Principal Investigator: Brooke P. Randell, D.N.Sc., R.N., C.S.
University of Washington, School of Nursing
Abstract:
Suicide remains a leading cause of death among young people—each year 1 in 5 teenagers considers suicide and approximately one million attempt suicide. These rates continue to escalate into young adulthood. Youth suicide-risk behavior is a major public health problem deserving immediate attention to critical intervention factors that promote short-term and maintain long-term behavioral change.
Based on prospective and epidemiological studies, a substantial body of knowledge has developed regarding putative risk and protective factors known to contribute to suicidal behaviors. Theory-based prevention trials are well placed to inform etiologic processes, through the identification and confirmation of risk and protective factors amenable to change. Moreover, these trials can foster understanding factors that account for behavioral change, and for the maintenance of long-term behavioral change.
This proposal examines psychosocial processes associated long-term behavioral change following participation in an indicated suicide prevention program, and responds specifically to RFA OB-03-003 and the Surgeon General’s 1999 Call to Action to Prevent Suicide. The study takes advantage of a recently completed prevention trial, Promoting CARE funded by the National Institute for Nursing Research. The 3 programs tested in Promoting CARE—Counselors-CARE (C-CARE), Parents-CARE (P-CARE) and Counselors & Parents CARE (C- + P-CARE)—integrate a social support/skills training intervention with brief preventive intervention approaches. Their designs involve integrated approaches known to be effective with adolescents, and support and skills training components because these strategies are known to reduce depression and suicide-risk behaviors. Previous research, including growth curve analyses conducted for the Promoting CARE study, speaks to the short-term (9 months post-baseline) efficacy of the intervention and provides preliminary support for the model.

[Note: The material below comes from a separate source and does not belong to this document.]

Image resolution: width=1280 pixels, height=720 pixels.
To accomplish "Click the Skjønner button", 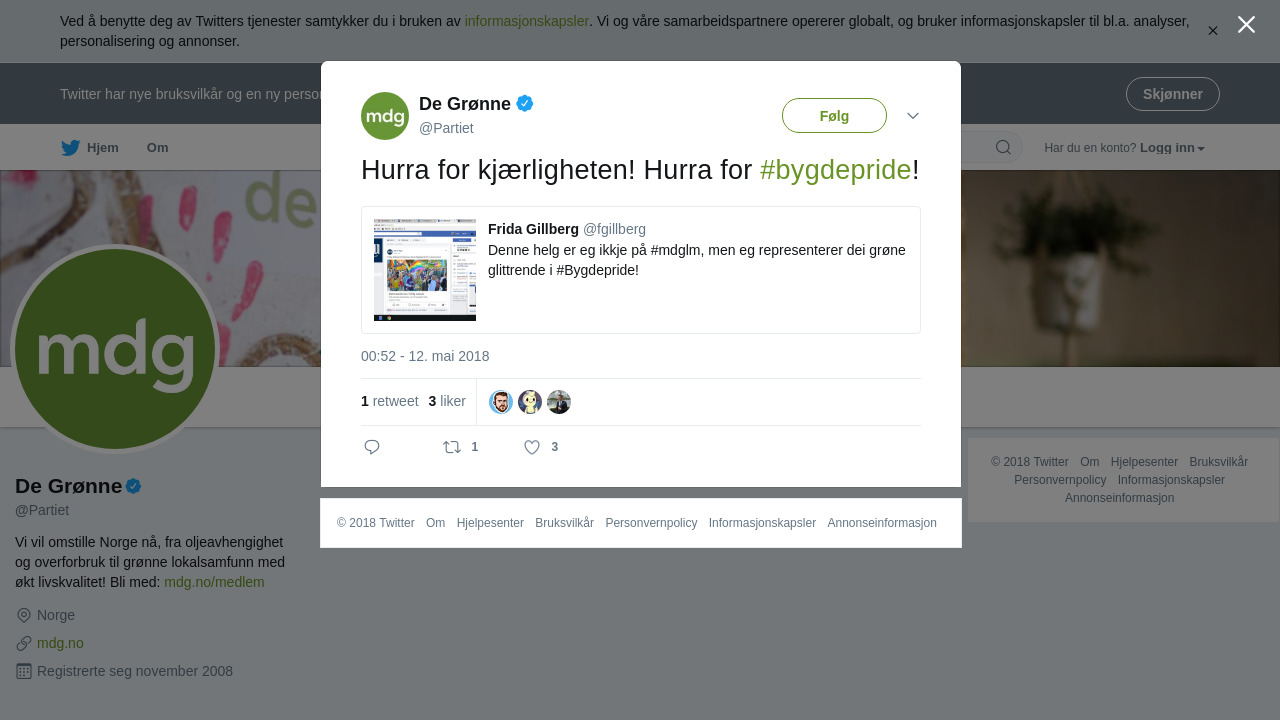I will coord(1173,94).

The Promoting CARE study will provide a sample of approximately 550 vulnerable youth, randomly assigned to 1 of 3 experimental conditions, and compared to intervention “as usual.” The study has been rigorously implemented, with extensive measures collected at baseline, post-intervention, 9 and 15 months post-baseline, and, for half the sample, at 30 months post-baseline. These data will be augmented with a 30 month follow-up for the remaining sample, a 52 month follow-up for the total sample, microanalysis of videotaped teen and parent intervention responses, and in-depth interviews with a sub-set of young adults selected at random from the identified change trajectories.
We will 1) test for long-term intervention effects; 2) test the theoretic model, examining for mediational intervention effects on both short- and long-term behavioral outcomes; and 3) identify trajectories of change across time. Advanced statistical procedures (latent growth models, SEM) will be used to examine behavioral change and to test hypothesized mediating intervention effects. The influence of intervention processes and life course factors on patterns of change will be examined using multi-method approaches and exploratory analytic strategies. The proposed study is innovative and significant; it has implications for theory testing and prevention science. This research should markedly increase our understanding of ways in which youth and family-focused preventive interventions for suicide-vulnerable youth work to curb depression, anger and suicide-risk behaviors.